East Coast currently operates other lobster facilities in Maine and Atlantic Canada.
The Groton facility was used as a base of operations for wholesale shipment of live lobsters, with a large percentage of business going to China.
While East Coast has declined to give a reason for the closure of the facility, the ongoing China-U.S. trade war has had a heavy effect on U.S. lobster exports. Chinese tariffs on U.S. seafood, which went into effect on 6 July, 2018, had an immediate effect on East Coast’s shipments to China, Garbo Lobster General Manager Chris Brown told NBC Connecticut in August.
"We experienced an immediate shut off of business,” Brown said. “We were shipping anywhere 100,000 to 150,000 pounds a week on a given timeframe to China, however now that has dropped down to nothing.”

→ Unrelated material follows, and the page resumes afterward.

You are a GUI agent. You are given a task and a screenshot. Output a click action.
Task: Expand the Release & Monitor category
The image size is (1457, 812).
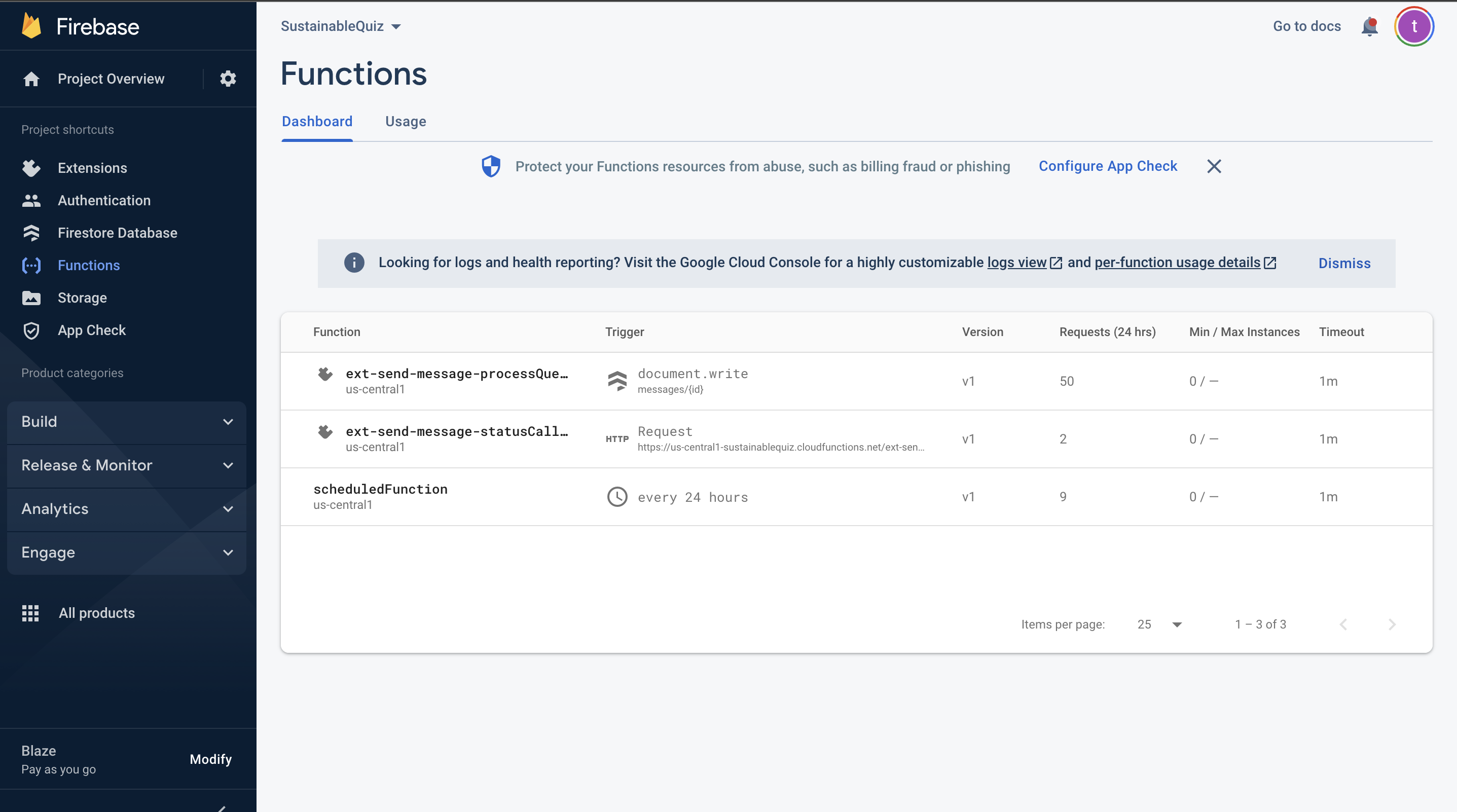[127, 465]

Since that time, the trade war has shown small signs of slowing down. A temporary truce was reached in early December between U.S. President Donald Trump and Chinese President Xi Jinping, with Trump agreeing to postpone a ramp-up of tariffs. Initially, U.S. tariffs on Chinese goods was scheduled to increase from 10 to 25 percent on 1 January, but an agreement between the two countries has delayed that until March.
That delay, however, did not undo the tariffs still being imposed by China on live shipments of lobsters from the United States. In addition, China recently lowered tariffs on seafood imported from certain trading partners.